DOI: 10.1093/europace/euag105.095 ISSN: 1099-5129

Cardiopulmonary exercise testing in patients with CACNA1C-associated LQTS

V Leitermann, A Lee, M J Bos, M J Ackerman, T G Allison

Abstract

Background

Type 8 long QT syndrome (LQT8) is characterised by prolonged QT interval and a high burden of ventricular repolarisation abnormalities including sudden cardiac death.

Purpose

Patients and clinicians face uncertainties about the daily risk of cardiac arrest, particularly during physical performance. Therefore, we aim to establish a risk assessment based on systematically collected data.

Methods

We analysed eight patients genetically confirmed to carry CACNA1C variants, of whom three had cardiac arrests in early childhood, while others were discovered incidentally. One patient met criteria for cardiac-only Timothy syndrome.
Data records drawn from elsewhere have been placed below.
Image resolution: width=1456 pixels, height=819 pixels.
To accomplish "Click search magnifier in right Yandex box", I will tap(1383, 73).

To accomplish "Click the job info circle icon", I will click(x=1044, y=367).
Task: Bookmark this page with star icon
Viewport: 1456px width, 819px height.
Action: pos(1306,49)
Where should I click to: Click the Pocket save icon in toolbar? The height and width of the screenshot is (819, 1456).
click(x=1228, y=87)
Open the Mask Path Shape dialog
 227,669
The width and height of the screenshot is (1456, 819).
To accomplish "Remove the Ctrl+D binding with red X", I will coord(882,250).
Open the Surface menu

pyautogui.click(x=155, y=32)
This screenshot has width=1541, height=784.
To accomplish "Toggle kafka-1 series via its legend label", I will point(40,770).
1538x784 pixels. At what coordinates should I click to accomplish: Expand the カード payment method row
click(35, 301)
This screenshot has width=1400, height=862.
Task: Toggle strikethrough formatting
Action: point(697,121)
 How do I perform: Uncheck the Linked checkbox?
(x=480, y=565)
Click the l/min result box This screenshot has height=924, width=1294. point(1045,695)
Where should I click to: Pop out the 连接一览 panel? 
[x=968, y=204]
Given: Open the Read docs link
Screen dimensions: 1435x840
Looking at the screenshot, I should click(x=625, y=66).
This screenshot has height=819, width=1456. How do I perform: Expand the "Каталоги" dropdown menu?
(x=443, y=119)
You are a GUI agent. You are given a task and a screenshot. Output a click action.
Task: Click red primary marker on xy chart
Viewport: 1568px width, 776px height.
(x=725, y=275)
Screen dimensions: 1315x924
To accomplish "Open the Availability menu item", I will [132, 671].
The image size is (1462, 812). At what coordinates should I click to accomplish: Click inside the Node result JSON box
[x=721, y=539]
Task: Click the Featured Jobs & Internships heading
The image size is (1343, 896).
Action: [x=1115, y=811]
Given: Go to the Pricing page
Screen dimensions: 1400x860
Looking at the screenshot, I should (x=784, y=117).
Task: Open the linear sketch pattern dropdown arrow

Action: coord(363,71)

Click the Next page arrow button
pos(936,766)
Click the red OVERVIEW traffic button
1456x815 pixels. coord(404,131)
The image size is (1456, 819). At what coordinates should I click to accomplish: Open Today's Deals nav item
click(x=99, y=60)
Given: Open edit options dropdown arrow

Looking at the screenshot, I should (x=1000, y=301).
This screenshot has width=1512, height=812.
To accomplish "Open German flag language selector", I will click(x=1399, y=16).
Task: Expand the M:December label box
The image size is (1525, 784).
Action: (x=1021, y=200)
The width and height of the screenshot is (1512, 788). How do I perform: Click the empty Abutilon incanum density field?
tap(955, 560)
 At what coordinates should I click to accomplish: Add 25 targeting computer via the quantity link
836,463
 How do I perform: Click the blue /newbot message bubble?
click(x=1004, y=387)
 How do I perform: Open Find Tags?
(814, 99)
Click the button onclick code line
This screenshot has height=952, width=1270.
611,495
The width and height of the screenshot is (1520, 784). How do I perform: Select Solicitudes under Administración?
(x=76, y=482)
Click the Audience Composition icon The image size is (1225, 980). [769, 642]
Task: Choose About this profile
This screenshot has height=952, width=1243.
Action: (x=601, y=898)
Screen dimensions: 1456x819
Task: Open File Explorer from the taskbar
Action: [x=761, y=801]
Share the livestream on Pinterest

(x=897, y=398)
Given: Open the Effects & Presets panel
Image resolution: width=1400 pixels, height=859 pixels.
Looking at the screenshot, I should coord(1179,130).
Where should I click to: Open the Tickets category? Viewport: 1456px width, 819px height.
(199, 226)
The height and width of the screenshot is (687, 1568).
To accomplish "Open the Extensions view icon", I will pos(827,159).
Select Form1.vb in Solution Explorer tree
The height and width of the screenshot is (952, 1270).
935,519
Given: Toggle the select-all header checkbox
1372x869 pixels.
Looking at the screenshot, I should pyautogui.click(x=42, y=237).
All patients performed cardiopulmonary exercise testing (CPET) with several having multiple studies over time, resulting in a total of 19 CPETs. Echocardiograms were available for all patients, and Holter monitor results for all but one patient. All CPETs were conducted on beta-blockade.

Results

On resting ECG the average heart rate was 66.5 ± 10.7 beats per minute (bpm). Average QT at diagnosis was 476.8 ± 47.8 ms, with a corrected QTc of 487.9 ± 37.2 ms. Two patients had sinus arrhythmia and three were atrially paced at rest. No ventricular arrhythmias were observed at rest. On initial CPET, average peak oxygen uptake was 29.3 ± 8.5 ml/kg/min (82 ± 25% predicted) at a peak heart rate of 141.6 ± 24.3 bpm (73 ± 13% predicted). Peak respiratory exchange ratio averaged 1.09 ± 0.13. On initial CPET, four patients developed premature ventricular contractions (PVCs), but only in one patient were more than 5 per minute detected. That patient had a high PVC burden with multiple runs of non-sustained ventricular tachycardia. There were no episodes of syncope or cardiac arrest across all 19 CPETs.

Conclusions

Our cases demonstrate the safety and utility of exercise testing in CACNA1C-related disease. Longitudinal follow-up revealed diverse electrophysiological findings, including QT prolongation and reduced chronotropic response. From our data it is suggested that CPET is safe to perform on appropriate therapy and exercise should be encouraged.